Appelé dans dix semaines à tirer sa révérence, Bill Clinton gardera une place bien particulière dans l'Histoire des Etats-Unis.

Les scandales, bien entendu, ont jalonné cette présidence qui s'est rapidement cassé les dents sur le dossier qui aurait dû donner le ton des années Clinton.

Las! incapable de faire passer la cruciale réforme de la santé, l'hôte de la Maison-Blanche s'est laissé glisser vers le centre de l'échiquier politique, bien plus sûr que les eaux libérales dans lesquelles il s'était dans un premier temps aventuré.

Ce recentrage lui a incontestablement réussi, Bill Clinton parvenant à reprendre la main malgré le couac du raz de marée républicain de novembre 1994.

Son aisance, son charisme et une économie qui aura la bonne idée de décoller durant sa présidence lui permettront de passer à travers toutes les affaires qui ont plombé les années Clinton.

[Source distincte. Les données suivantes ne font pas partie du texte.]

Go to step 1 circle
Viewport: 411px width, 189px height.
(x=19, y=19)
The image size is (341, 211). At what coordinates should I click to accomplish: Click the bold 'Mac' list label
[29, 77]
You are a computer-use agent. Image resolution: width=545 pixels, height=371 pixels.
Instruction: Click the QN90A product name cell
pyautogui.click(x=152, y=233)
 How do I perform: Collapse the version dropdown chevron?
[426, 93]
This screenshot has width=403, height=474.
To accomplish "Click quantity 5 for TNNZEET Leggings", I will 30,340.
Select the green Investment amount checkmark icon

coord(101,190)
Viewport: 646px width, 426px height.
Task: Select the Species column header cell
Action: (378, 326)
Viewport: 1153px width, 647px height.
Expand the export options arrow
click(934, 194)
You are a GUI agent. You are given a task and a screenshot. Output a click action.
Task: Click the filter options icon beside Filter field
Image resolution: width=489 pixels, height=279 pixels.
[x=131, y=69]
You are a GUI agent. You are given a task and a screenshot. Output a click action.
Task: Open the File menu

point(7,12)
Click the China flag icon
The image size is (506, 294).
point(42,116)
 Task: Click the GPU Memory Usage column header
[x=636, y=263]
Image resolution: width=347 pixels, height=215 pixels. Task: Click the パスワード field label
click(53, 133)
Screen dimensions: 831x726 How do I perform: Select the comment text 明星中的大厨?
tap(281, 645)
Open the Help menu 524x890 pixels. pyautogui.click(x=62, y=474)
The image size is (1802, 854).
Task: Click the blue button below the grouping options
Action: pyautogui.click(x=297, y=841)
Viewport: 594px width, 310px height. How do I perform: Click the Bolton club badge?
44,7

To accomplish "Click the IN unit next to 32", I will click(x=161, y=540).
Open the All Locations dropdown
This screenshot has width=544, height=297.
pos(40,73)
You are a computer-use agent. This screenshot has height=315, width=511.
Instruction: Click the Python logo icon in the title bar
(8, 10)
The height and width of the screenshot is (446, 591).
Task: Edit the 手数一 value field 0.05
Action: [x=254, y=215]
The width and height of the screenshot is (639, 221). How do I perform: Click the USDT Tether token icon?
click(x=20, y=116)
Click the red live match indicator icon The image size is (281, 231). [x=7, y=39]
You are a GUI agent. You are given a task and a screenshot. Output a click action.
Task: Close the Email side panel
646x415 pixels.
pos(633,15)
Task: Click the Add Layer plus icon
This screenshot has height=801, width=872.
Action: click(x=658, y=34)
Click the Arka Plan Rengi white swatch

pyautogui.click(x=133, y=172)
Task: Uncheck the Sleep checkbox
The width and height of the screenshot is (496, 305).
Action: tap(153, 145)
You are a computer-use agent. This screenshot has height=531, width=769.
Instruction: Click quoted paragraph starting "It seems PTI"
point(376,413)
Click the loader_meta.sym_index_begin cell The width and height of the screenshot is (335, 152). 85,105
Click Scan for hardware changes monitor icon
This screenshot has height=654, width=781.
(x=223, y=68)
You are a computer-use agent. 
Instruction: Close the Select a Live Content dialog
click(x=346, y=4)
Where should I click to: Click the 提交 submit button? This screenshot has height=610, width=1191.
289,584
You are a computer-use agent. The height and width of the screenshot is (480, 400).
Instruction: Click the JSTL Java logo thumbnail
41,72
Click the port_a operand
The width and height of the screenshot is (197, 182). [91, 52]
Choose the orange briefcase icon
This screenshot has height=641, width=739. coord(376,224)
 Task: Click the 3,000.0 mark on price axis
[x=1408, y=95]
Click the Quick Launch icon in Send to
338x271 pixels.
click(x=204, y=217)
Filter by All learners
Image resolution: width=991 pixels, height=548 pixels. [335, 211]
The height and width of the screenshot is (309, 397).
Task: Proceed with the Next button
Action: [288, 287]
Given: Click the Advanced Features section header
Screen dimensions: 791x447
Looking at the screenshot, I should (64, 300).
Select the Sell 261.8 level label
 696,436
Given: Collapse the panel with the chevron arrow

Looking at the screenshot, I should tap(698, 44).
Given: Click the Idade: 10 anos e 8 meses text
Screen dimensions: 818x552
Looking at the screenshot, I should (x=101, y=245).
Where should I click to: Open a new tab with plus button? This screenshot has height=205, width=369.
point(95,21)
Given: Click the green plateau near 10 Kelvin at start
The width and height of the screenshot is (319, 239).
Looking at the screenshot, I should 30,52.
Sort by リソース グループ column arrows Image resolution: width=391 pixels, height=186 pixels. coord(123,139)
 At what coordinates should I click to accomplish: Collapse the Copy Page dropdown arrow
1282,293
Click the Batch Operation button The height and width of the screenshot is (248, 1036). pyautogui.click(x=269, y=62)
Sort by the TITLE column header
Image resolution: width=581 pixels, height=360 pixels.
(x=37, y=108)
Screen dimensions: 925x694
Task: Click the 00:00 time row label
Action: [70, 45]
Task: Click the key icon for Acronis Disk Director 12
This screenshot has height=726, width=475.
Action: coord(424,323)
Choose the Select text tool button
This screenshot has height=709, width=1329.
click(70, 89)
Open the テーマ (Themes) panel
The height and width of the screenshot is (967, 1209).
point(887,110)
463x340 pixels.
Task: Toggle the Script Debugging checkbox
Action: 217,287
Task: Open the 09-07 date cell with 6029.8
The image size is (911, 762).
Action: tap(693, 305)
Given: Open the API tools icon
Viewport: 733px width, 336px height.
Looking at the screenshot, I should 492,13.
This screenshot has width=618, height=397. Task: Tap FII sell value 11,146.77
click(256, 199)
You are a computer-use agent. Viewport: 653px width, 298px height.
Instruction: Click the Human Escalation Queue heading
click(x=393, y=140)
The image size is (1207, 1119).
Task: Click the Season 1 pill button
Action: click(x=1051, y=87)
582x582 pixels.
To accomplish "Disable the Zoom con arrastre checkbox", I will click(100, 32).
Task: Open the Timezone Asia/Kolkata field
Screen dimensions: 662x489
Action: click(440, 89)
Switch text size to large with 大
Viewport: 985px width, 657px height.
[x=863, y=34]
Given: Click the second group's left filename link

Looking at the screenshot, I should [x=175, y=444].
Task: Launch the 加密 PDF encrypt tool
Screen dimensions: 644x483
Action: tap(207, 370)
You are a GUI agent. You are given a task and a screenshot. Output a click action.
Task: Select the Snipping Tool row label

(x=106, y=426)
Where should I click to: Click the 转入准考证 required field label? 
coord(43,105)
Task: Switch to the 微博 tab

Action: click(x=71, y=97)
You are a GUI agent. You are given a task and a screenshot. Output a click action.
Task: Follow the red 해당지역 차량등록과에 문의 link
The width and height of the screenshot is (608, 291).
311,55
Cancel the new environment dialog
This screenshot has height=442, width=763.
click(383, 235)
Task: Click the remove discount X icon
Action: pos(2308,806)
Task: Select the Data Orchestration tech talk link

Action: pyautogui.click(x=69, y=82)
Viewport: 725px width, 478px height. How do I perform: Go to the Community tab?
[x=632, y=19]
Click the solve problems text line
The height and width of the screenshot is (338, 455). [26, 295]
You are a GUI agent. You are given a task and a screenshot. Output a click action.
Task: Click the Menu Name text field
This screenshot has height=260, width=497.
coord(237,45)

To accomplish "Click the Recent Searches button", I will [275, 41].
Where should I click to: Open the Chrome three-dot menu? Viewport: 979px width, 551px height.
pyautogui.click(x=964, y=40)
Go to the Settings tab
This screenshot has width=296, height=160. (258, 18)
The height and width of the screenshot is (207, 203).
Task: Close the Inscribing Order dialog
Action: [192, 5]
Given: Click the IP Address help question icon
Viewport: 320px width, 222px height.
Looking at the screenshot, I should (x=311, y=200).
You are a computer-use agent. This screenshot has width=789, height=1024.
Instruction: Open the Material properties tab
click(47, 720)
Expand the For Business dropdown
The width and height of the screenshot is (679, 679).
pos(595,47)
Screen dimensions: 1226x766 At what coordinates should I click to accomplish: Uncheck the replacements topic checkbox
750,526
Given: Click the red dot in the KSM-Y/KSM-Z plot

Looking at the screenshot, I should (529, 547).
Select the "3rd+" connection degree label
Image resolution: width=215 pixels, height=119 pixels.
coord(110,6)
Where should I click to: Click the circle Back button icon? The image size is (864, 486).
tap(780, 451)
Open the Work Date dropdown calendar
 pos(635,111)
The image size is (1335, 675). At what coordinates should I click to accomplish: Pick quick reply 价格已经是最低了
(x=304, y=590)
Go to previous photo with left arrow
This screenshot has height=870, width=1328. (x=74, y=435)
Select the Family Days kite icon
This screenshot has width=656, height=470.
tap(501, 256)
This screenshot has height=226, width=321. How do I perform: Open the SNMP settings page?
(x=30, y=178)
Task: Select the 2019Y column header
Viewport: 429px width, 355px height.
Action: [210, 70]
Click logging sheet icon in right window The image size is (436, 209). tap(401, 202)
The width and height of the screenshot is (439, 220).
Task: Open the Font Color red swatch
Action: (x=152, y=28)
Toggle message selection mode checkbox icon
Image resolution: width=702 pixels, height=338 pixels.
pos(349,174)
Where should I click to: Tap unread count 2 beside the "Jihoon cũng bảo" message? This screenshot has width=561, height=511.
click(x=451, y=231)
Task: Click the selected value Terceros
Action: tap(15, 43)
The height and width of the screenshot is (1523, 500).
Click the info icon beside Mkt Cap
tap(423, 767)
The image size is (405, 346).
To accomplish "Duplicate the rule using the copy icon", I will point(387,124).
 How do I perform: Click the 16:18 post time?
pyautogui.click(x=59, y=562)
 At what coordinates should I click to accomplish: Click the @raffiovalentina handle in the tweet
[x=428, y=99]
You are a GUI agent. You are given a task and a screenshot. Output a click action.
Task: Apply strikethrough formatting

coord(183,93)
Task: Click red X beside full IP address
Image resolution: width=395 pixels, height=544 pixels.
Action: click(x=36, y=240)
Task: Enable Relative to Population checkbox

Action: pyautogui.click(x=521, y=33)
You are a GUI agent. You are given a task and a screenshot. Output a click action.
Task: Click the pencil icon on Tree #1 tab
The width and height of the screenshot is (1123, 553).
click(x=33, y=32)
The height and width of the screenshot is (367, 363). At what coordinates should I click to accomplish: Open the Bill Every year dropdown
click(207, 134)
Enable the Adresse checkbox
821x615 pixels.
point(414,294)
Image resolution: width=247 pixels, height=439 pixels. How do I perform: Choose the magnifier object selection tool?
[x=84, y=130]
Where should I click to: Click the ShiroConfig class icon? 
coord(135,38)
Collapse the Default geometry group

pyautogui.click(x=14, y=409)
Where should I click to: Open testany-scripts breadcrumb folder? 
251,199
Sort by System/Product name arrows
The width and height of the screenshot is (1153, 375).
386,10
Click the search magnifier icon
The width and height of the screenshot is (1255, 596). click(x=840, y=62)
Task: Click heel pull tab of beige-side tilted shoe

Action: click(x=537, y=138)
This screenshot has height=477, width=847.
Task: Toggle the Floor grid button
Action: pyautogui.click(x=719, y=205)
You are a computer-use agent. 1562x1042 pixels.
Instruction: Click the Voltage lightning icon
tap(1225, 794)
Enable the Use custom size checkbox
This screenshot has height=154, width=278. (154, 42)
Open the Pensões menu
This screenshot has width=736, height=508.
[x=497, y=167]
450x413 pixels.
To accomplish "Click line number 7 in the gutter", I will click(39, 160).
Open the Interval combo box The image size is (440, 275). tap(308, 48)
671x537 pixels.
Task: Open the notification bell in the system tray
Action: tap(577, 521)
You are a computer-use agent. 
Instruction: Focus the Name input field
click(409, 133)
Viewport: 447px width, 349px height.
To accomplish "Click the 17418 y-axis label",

Autant l'acharnement républicain dans l'affaire Lewinsky n'était guère à l'honneur des détracteurs de Bill Clinton, autant l'attitude de l'ancien gouverneur de l'Arkansas est à mettre à son débit.

Alors que Ronald Reagan avait un tel respect de l'institution présidentielle qu'il n'osait pas ôter son veston dans le bureau ovale, Bill Clinton eut un comportement totalement indigne de sa charge. Il aurait dû démissionner. Il s'est accroché et reste incroyablement populaire.

Sa présidence laisse pourtant un goût de trop peu. Sans doute a-t-il déployé d'importants efforts sur l'échiquier international afin d'apporter la paix, que ce soit en Irlande du Nord ou au Proche-Orient. Des efforts bien loin, pour l'instant, d'être couronnés de succès éclatants.

Il lui reste quand même deux mois pour rectifier le tir et partir en beauté.